I know what the People's Alliance for Democracy and ultra-nationalist types think: it is better to lose lives or to take some than to lose a single square inch of Thai territory.
What I do not know is if this "not a single square inch" refrain is a sensible thing to subscribe to, considering the present reality. Border demarcation is never an emotional issue to be dabbled in with passion. In the past - in some places currently still - defining one's territory had to do with one's military might. In short, the border could be changed only by means of war.
Look at the map of Thailand during the reign of King Rama I, King Rama IV or King Rama V. They did not look the same during these different periods. And they certainly did not look like the present-day axe-shaped one we are familiar with.

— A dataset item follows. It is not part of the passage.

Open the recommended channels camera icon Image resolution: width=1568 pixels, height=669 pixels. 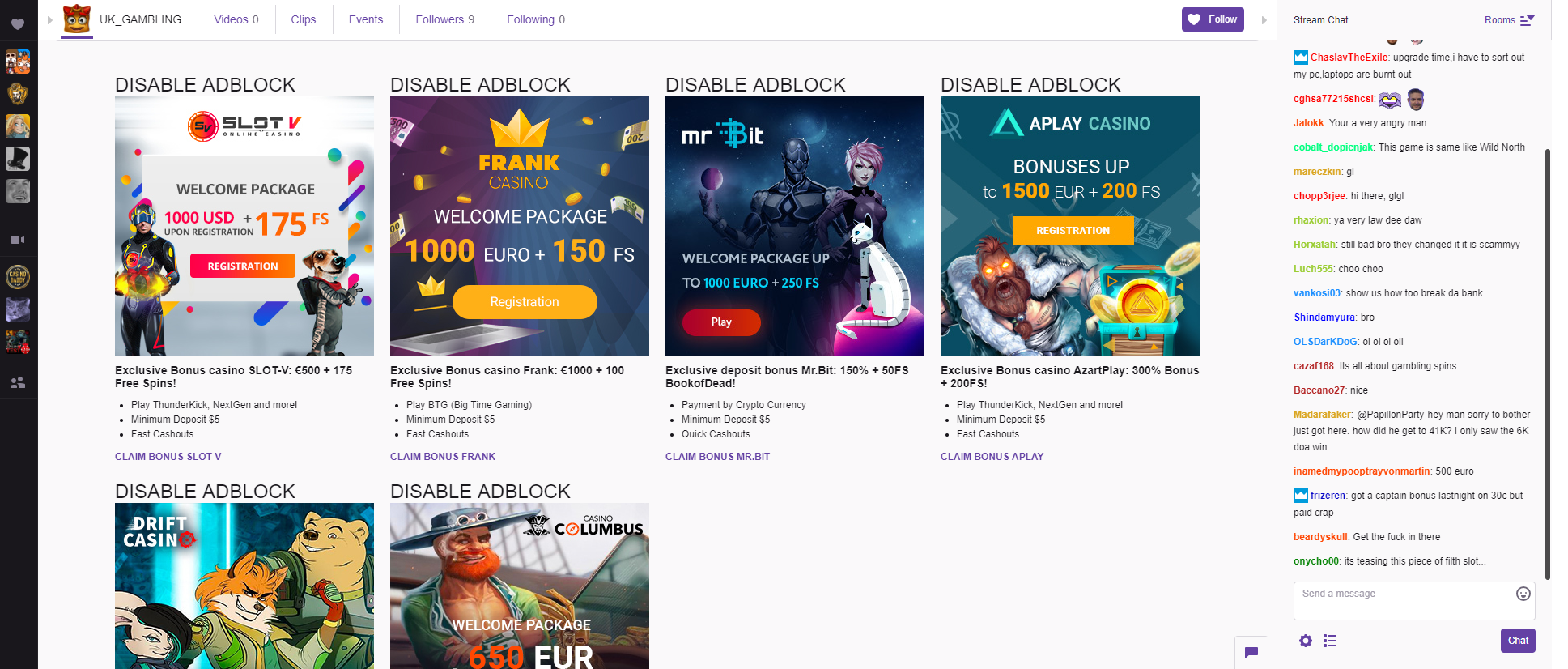click(18, 240)
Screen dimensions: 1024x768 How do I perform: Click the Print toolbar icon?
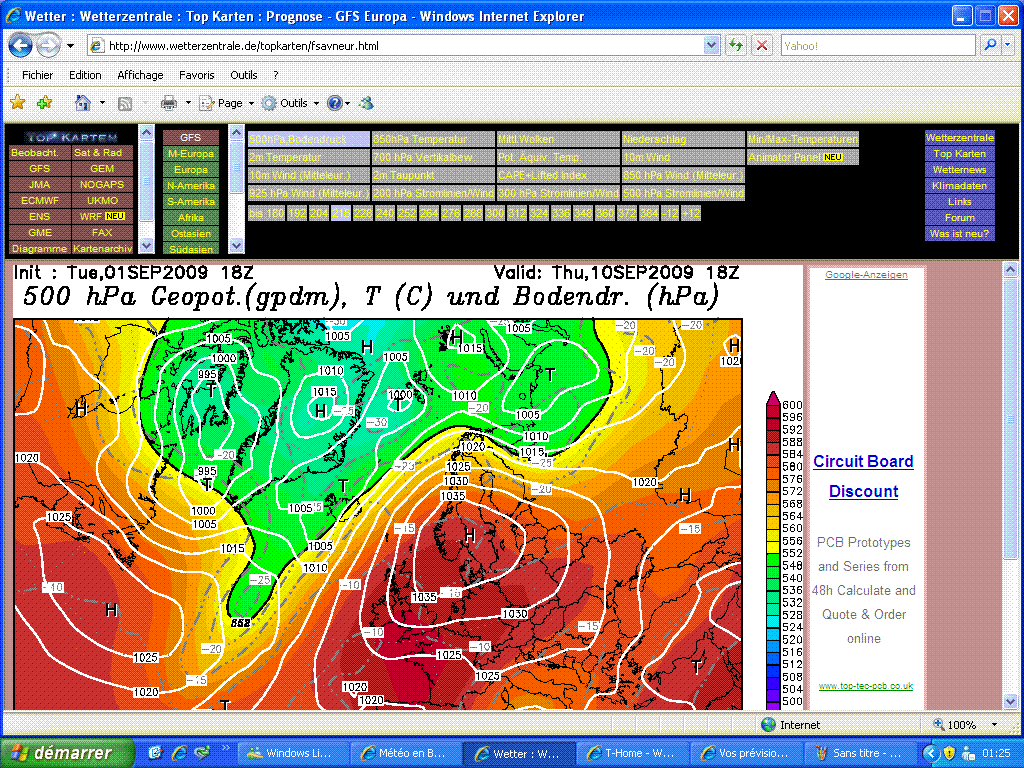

In modern times, border demarcation or territorial disputes are settled at the negotiating table. There, technical details, treaties and agreements are put forward by each side and they thrash out the differences, point by point. It is hardly a speedy process but it is probably the only one that is internationally acceptable at the moment.
So, while the PAD has the right to make public its opinions, which apparently are different from those upheld by the government, I do not think it is healthy for the group to keep belching out the war cry and selectively use the ultra-nationalistic slogan of "not a single square inch" without considering the reality on the ground, or the reality as seen by other parties.
I said "selectively" because I do not see the PAD or its extremist arm, the Thai Patriots Network, raising a voice over the secessionist movement in the deep South. What about that?
A group of people have proclaimed they want to carve out the three southernmost provinces of Thailand and establish a separate Muslim state. That is a much larger piece of Thailand than the 4.6 sqkm so-called overlapping areas between Thailand and Cambodia that the PAD is harping on about. Why do the yellow shirts only care about the northeastern frontier and not the southern one? Is the deep South not our land?
A little disclaimer is due here. I only raise the issue of the deep South to illustrate the PAD's selective use of its "not a single square inch" war cry. Whether or not the far South should be separated is an entirely different issue which must be explored in another context.
Besides the inconsistent use of its rhetoric in the present context, if we look into the past, we will also see that the PAD's stringent stance and "ultimatum" style of politics is a sharp contrast to the "bending with the wind" diplomacy that Thailand, or Siam, has championed for centuries and which has been acknowledged as an astute move that allowed the country to escape being colonised during the height of imperialism in the 19th century. In fact, it was King Rama V who coined and popularised the sentiment of "losing small parts of the land to preserve the whole country" when the country had to give up an area of 143,800 sqkm (in present-day Laos) along the eastern bank of the Mekong River to France in 1893. Also, in 1903, Thailand agreed to give Luang Prabang and Champassak in Laos (62,500 sqkm) to France in exchange for the province of Chanthaburi which France had earlier seized. In a familiar pattern, the kingdom had to surrender Battambang, Siem Reap and Sisophon - a combined area of 51,000 sqkm - to France in exchange for the city of Trat.
Altogether, during the period from 1786 to 1962, the country lost part of its territory 14 times - the last one being the right over the temple of Preah Vihear as decided by the International Court of Justice. The point is, we still stand as a country despite these losses.
It's true that the "bending with the wind" diplomacy was mapped out a century ago in response to the formidable power of colonialism. But who knows if Thailand's position in the present-day globalised world is not so different from the one Siam was caught in a century ago?I know that the PAD would rather go to war than lose a single inch of the 4.6 sqkm area under dispute. I do not believe it is a realistic option for Thailand.